◆ Supplied passage:
▼
St. John's Episcopal Church, named after St. John the Evangelist, is an historic church building located at 609 South Main Street, Moultrie, Georgia, United States. Originally an Episcopal church in the Diocese of Georgia, it is now known as St. Mark's Anglican Church and continues to follow the Anglo-Catholic tradition of worship, but now belongs to the Anglican Church in North America and is a Forward in Faith parish. St. Mark's uses the 2019 Book of Common Prayer (ACNA) and 1940 Hymnal for all services.  It is one of the oldest Christian churches in Colquitt County.

History
Episcopal services began sometime in 1912, when The Rev. J. W. Becker came from Fitzgerald on Thursdays to conduct services in the Presbyterian Church. The next year they were moved to the home of a local member, where now the eastern portion of the Town Terrace Motel is situated.

In 1919, The Reverend R.C. Shannonhouse, was "encouraged to undertake the building of a church." A lot was purchased generally through the efforts of the ladies. Local citizens gave more than $1,000 to the fund, which Episcopalians subscribed to $9,400. Ground was broken for the church on December 5, 1922. Present were The Right Reverend F.F. Reese, Bishop of Georgia, and The Venerable J.B. Lawrence, Archdeacon of the Diocese of Georgia. The church was built of brick and tile, finished with stucco and cement trim, and sat 150 worshippers. Money gave out before the roof was completed; it took nine months to complete construction. With no funds for furnishing, the "congregation sat on a motley array of chairs, discarded benches, etc., brought in from heaven only remembers where!"
▲
◆ Work to complete:
**a)** According to the church article, on what date was ground broken for the church?
**b)** Return a part of the church article word for word, starting at the words "St. John's Episcopal" and stopping after "in Colquitt County.".
Rely only on the church article here, not on the data.

◆ Raw data:
▼
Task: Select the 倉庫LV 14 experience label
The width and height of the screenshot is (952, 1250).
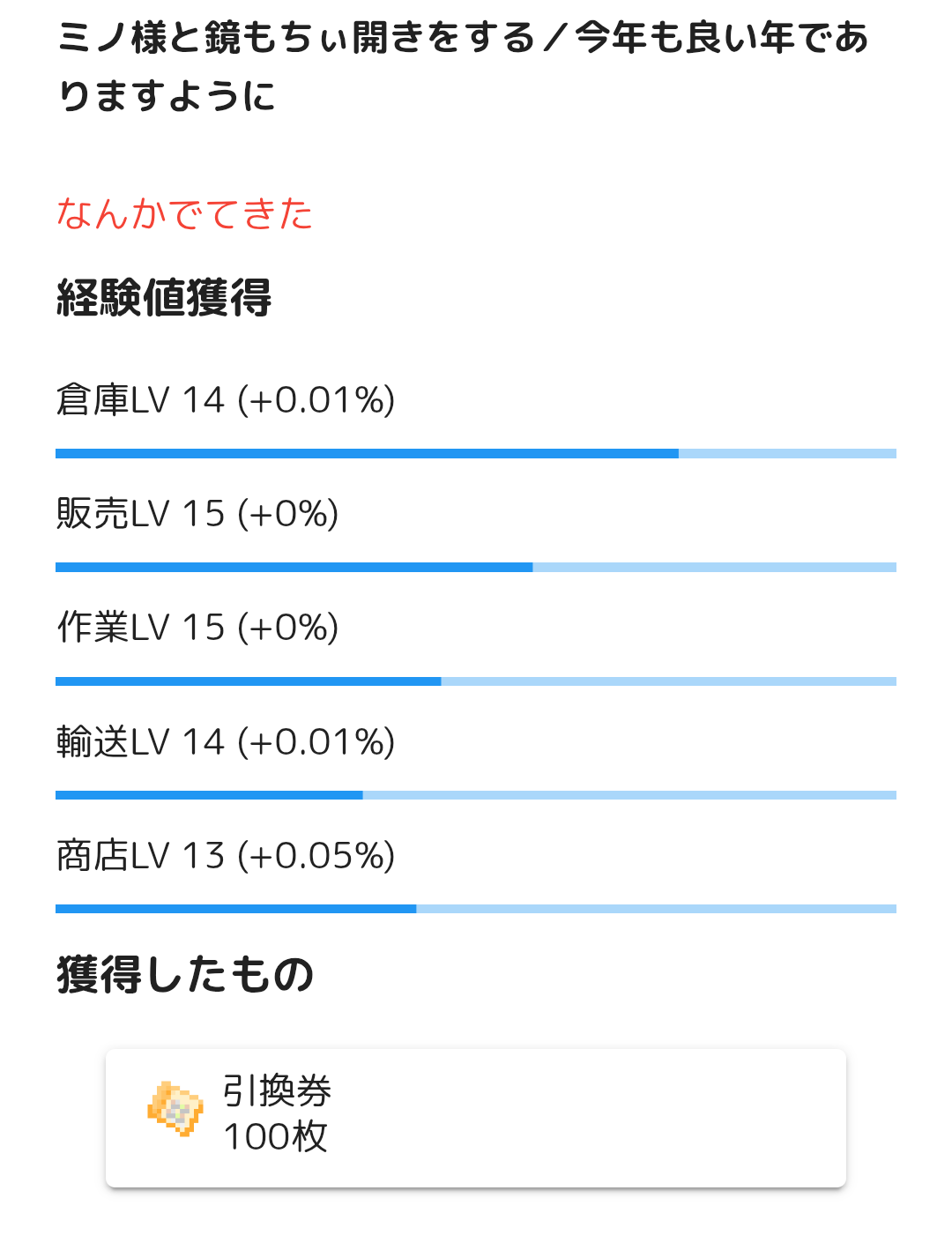Action: tap(226, 400)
▲
◆ Solved tasks:
**a)** December 5, 1922

**b)**
St. John's Episcopal Church, named after St. John the Evangelist, is an historic church building located at 609 South Main Street, Moultrie, Georgia, United States. Originally an Episcopal church in the Diocese of Georgia, it is now known as St. Mark's Anglican Church and continues to follow the Anglo-Catholic tradition of worship, but now belongs to the Anglican Church in North America and is a Forward in Faith parish. St. Mark's uses the 2019 Book of Common Prayer (ACNA) and 1940 Hymnal for all services.  It is one of the oldest Christian churches in Colquitt County.